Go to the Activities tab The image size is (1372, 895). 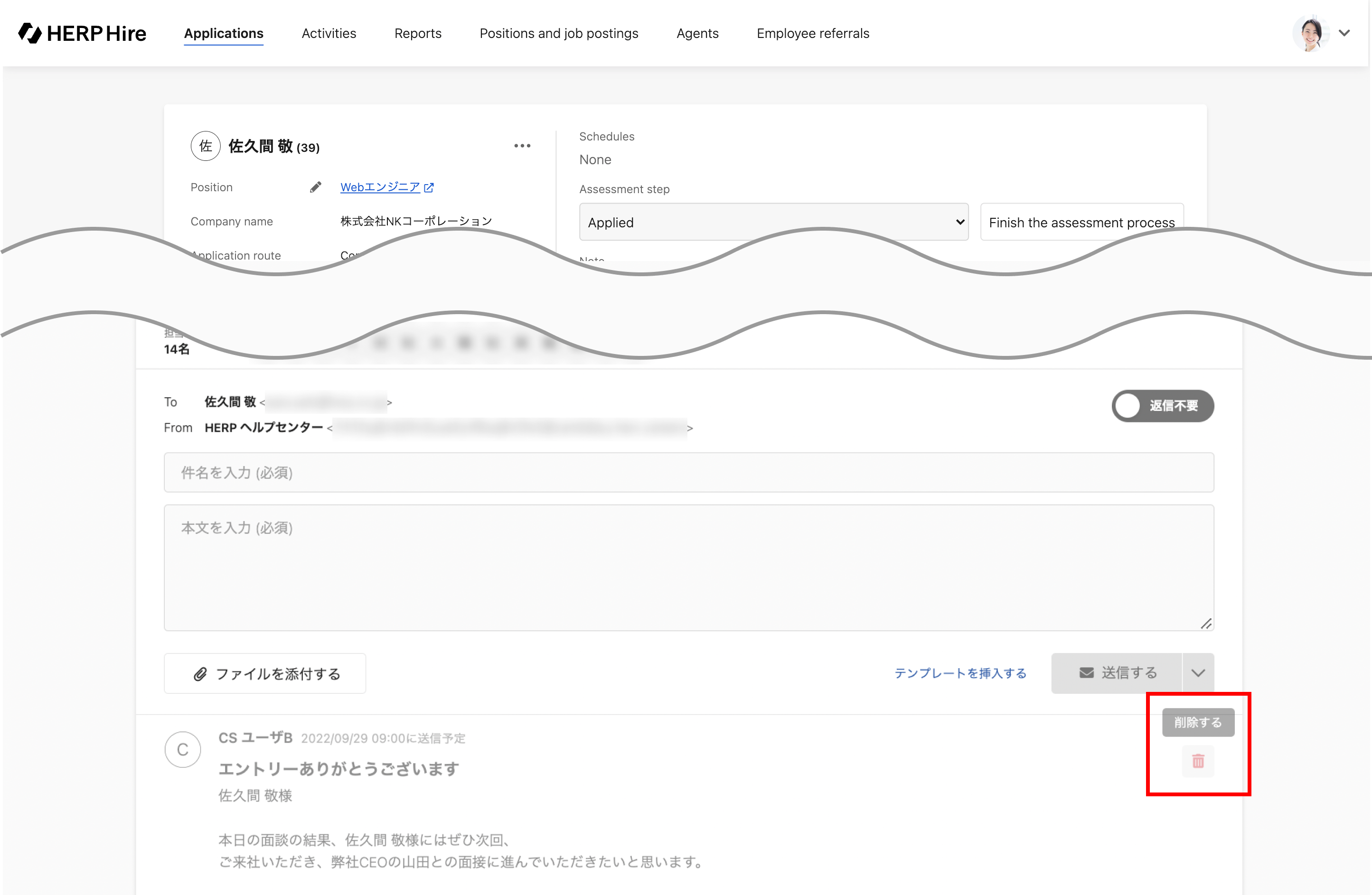[x=329, y=33]
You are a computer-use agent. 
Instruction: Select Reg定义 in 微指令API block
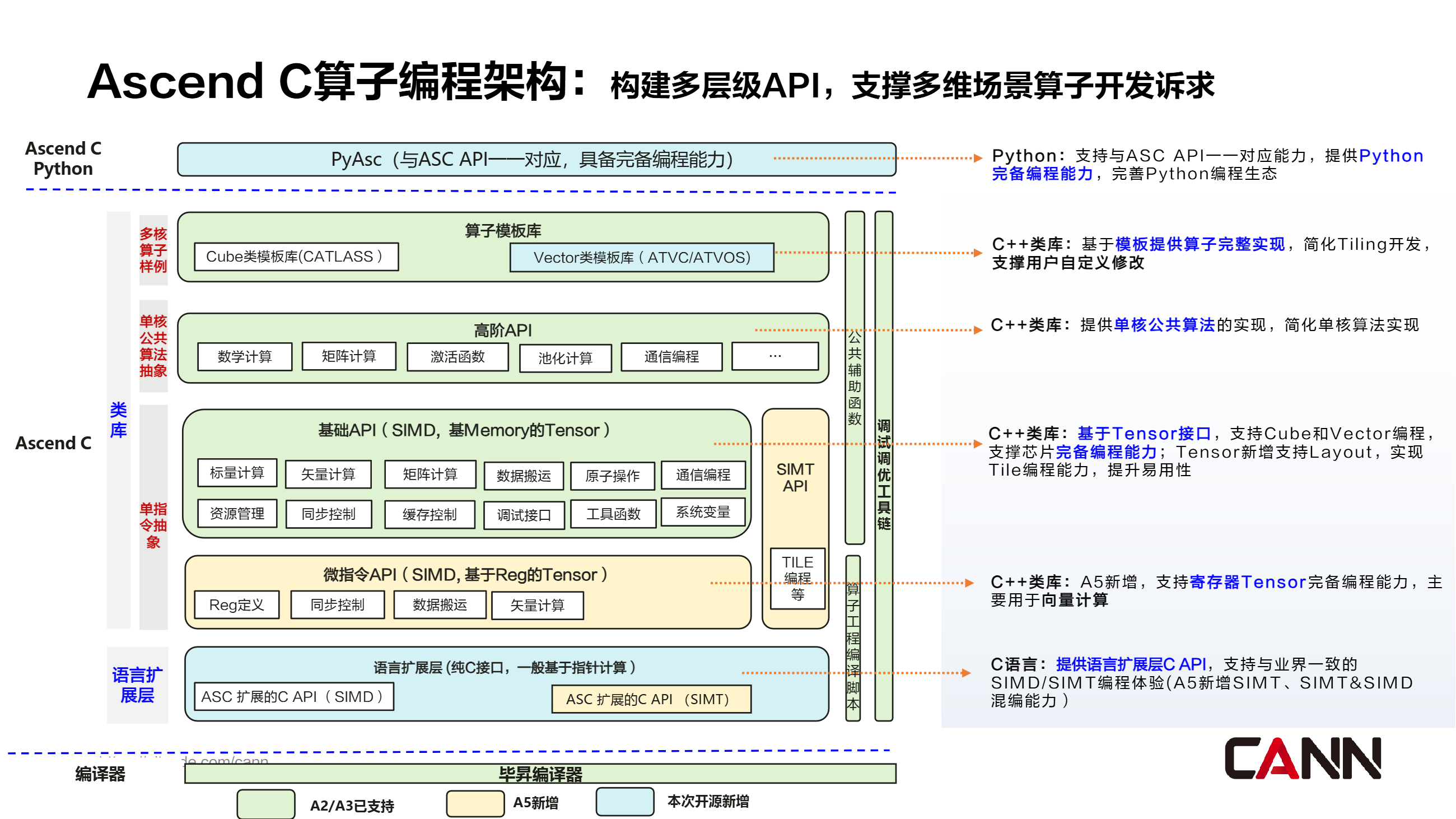pyautogui.click(x=236, y=605)
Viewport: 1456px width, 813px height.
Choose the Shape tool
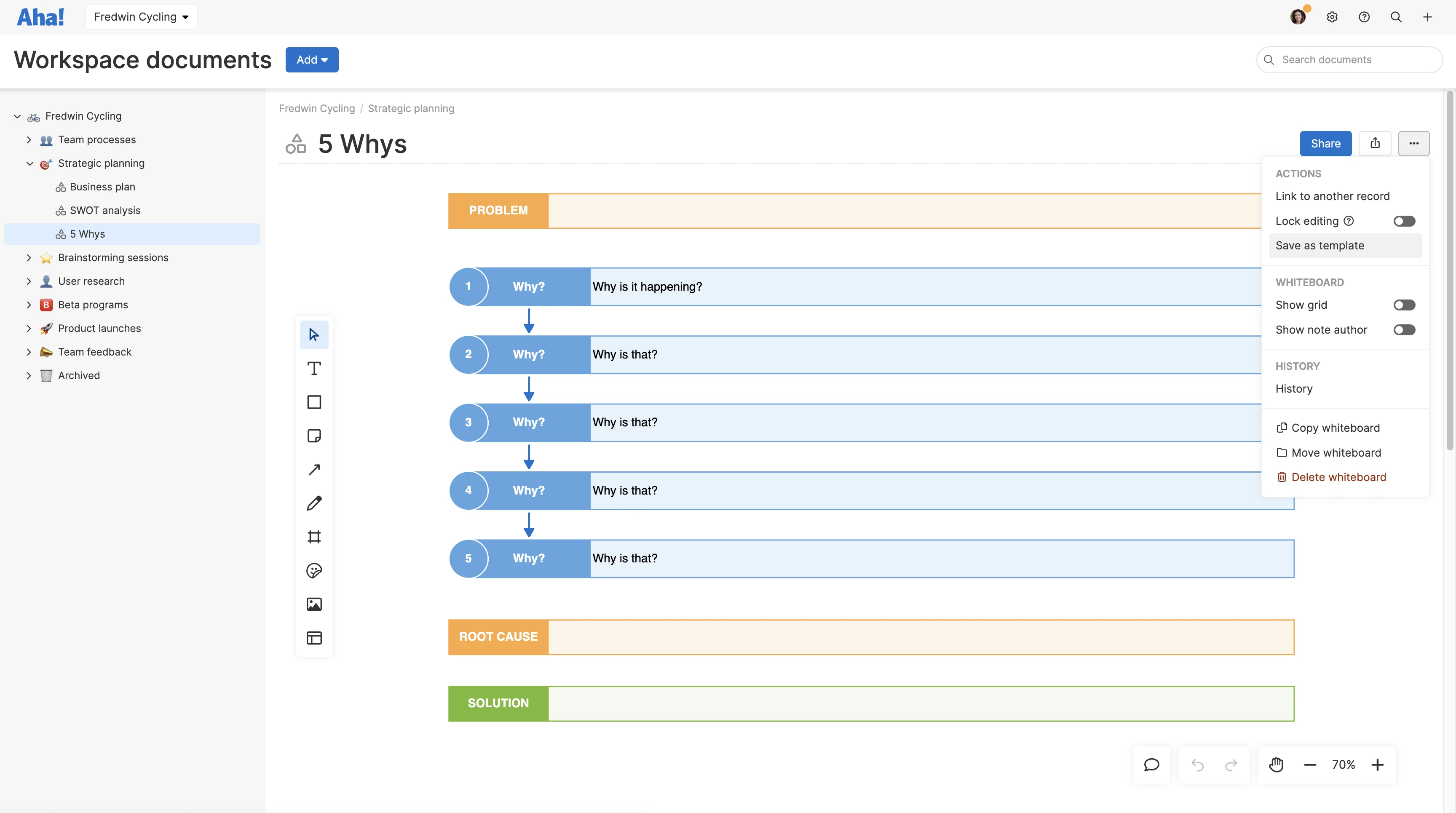click(x=314, y=402)
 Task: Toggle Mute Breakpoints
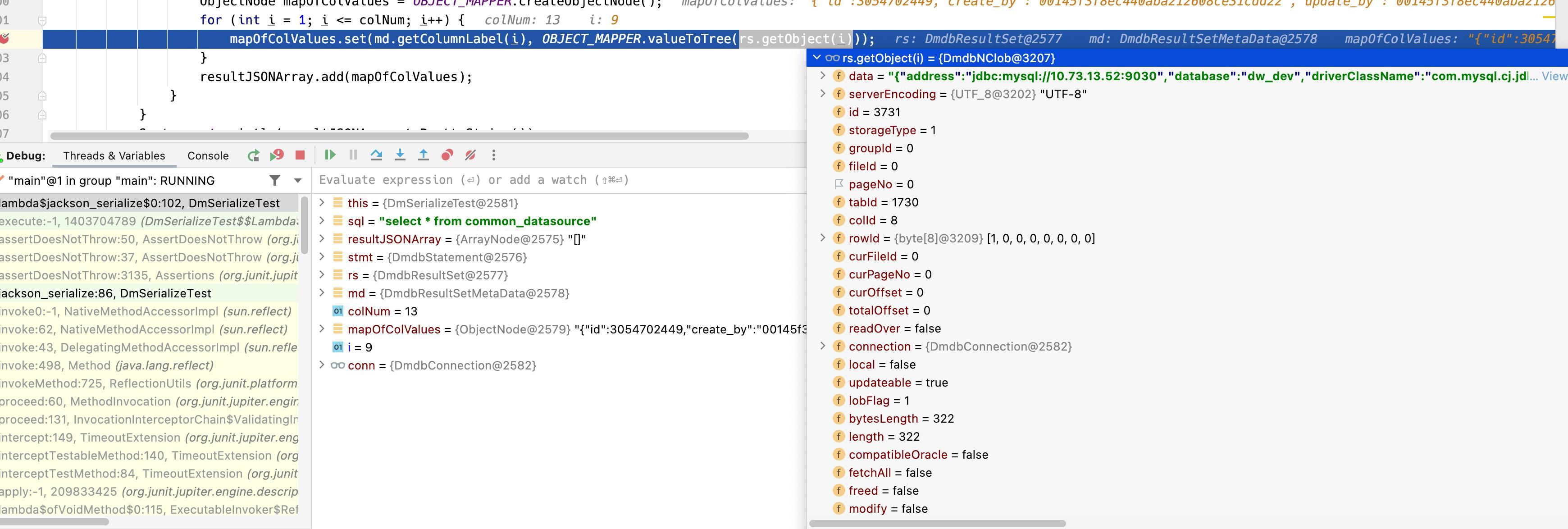pyautogui.click(x=470, y=155)
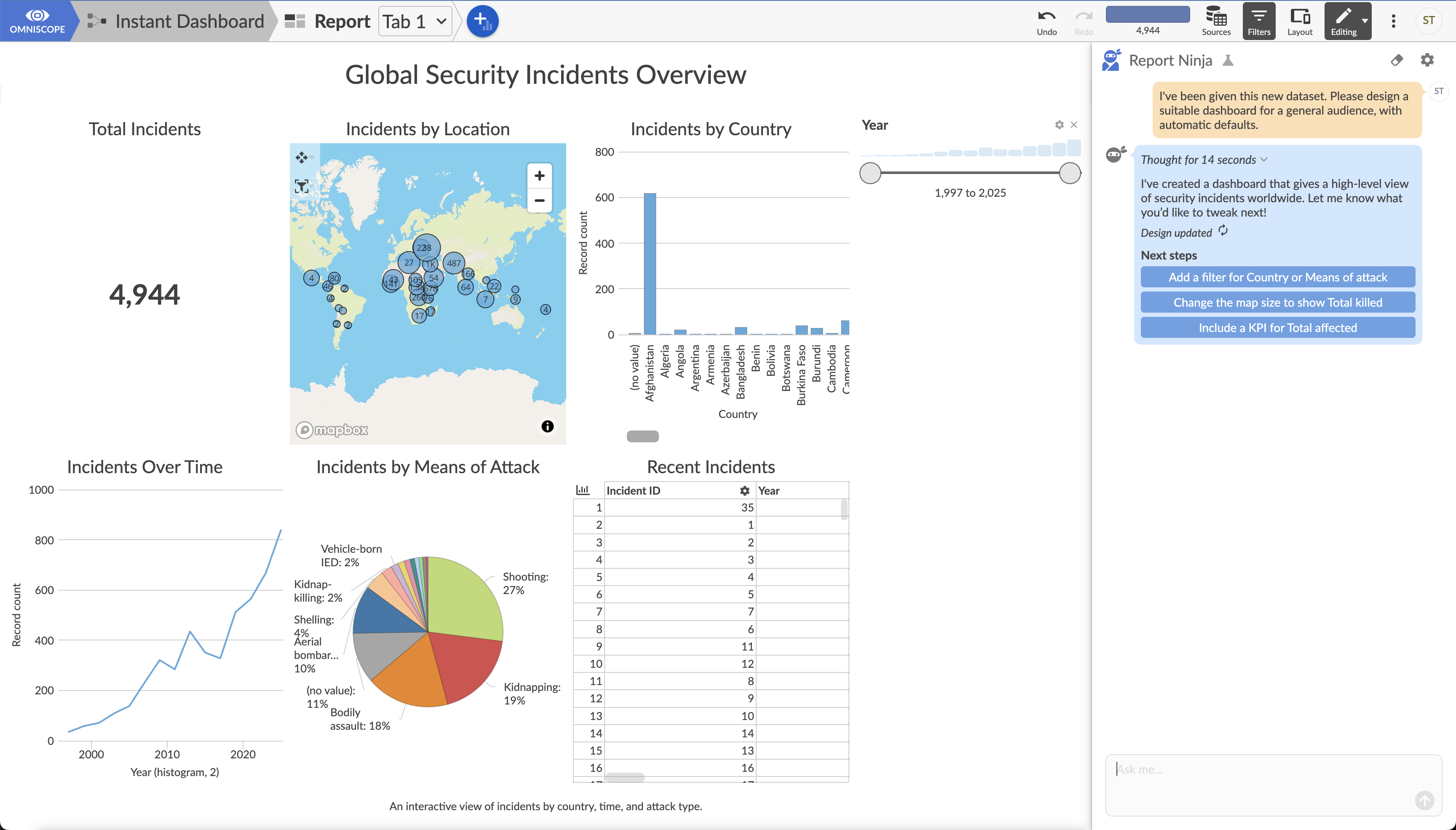Toggle the Filters panel button

click(x=1258, y=21)
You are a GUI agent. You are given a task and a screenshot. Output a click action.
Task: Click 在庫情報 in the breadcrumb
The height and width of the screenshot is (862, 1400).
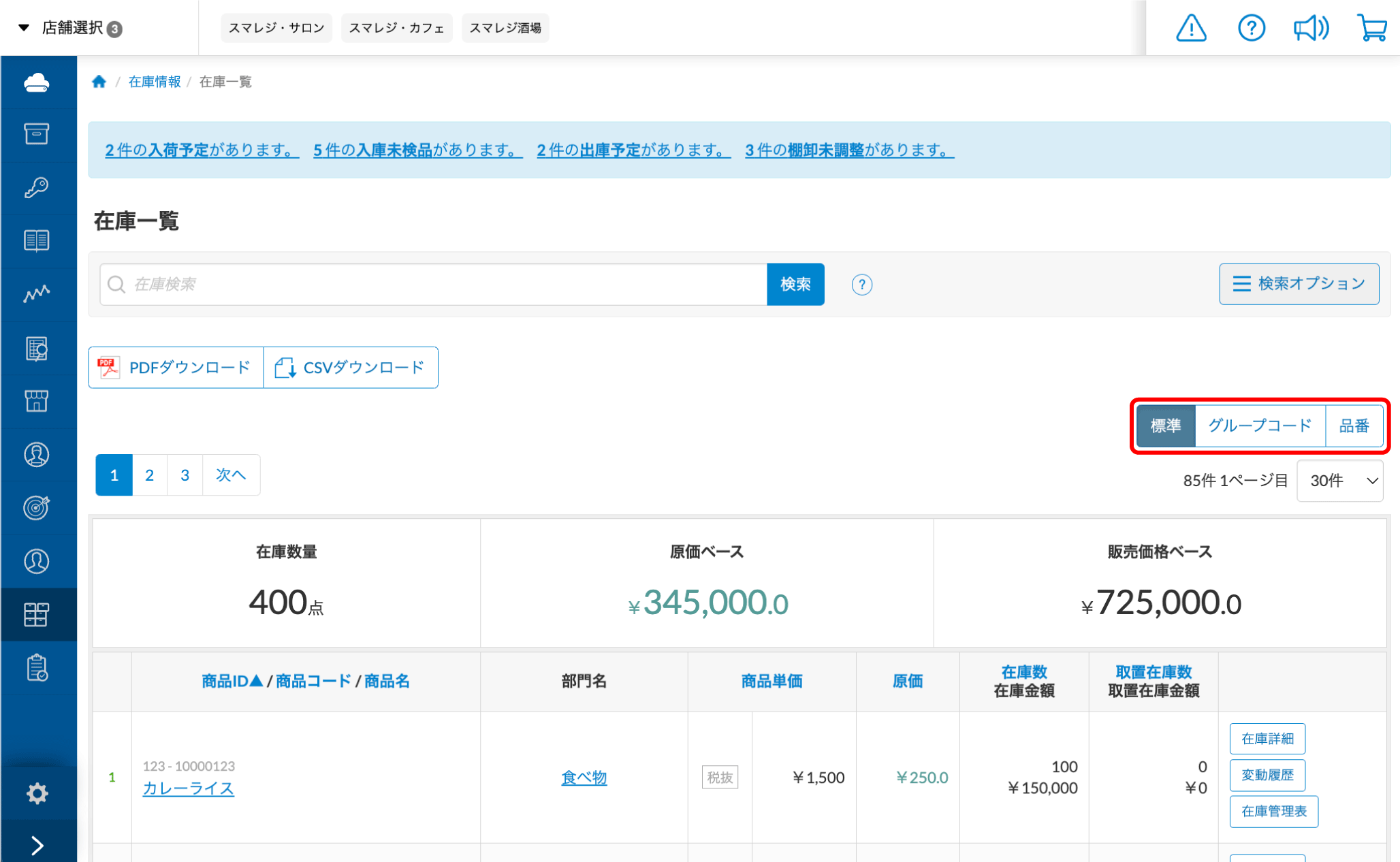click(154, 81)
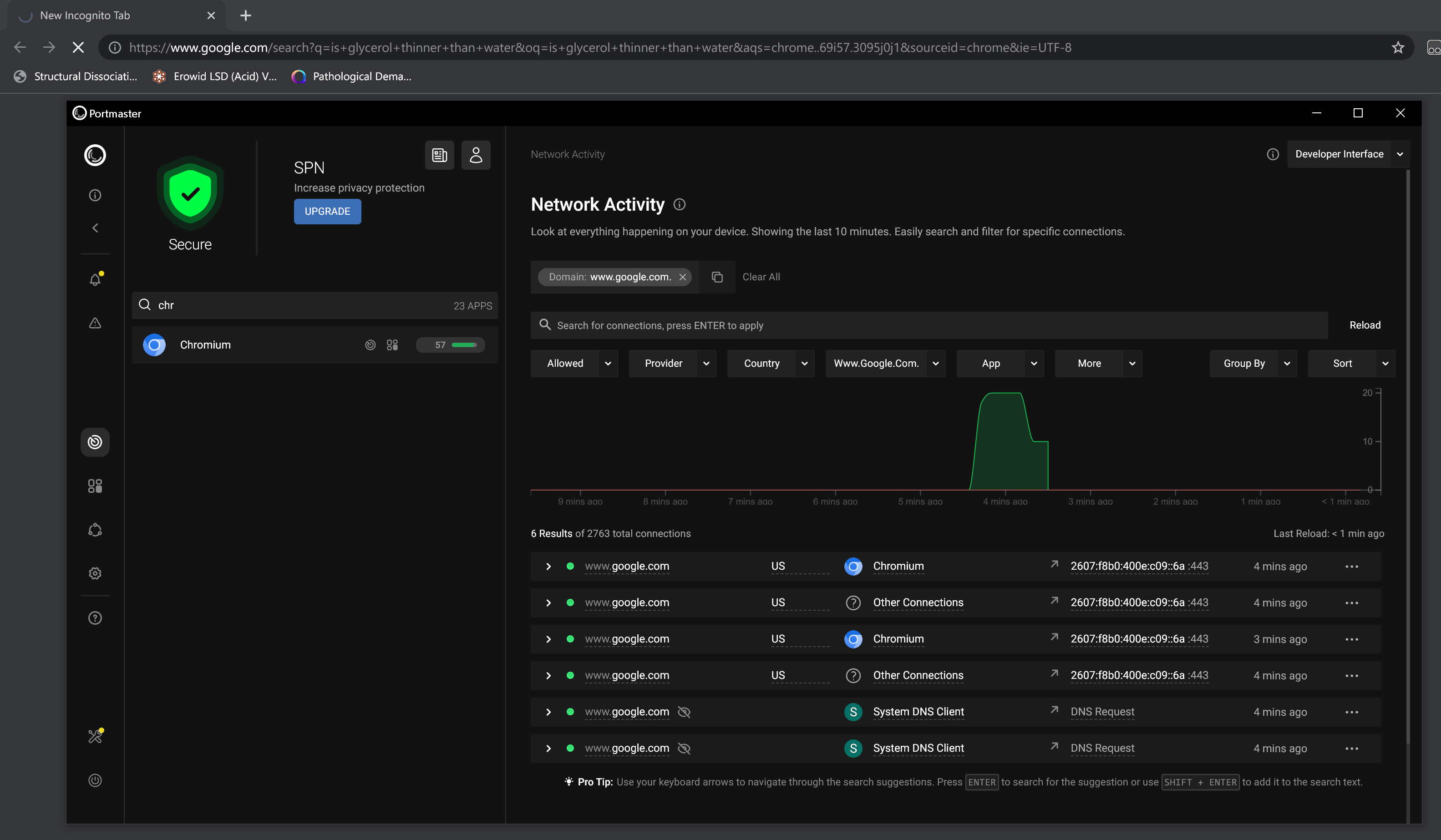Open the Erowid LSD bookmark

click(215, 76)
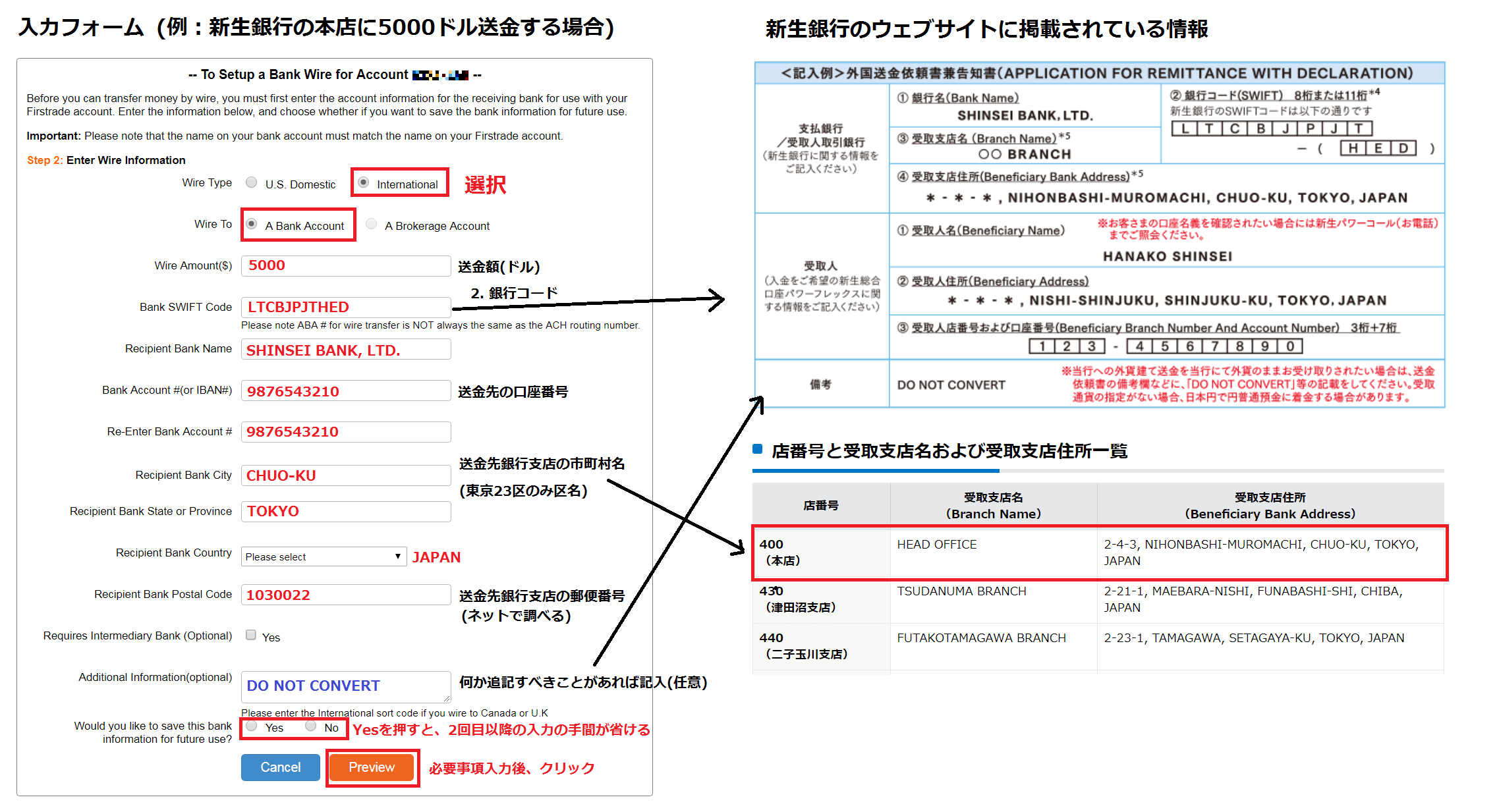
....
If a line above holds the word "agent", copy it.

You are a computer-use agent. 
You are a GUI agent. You are given a task and a screenshot. Output a click action.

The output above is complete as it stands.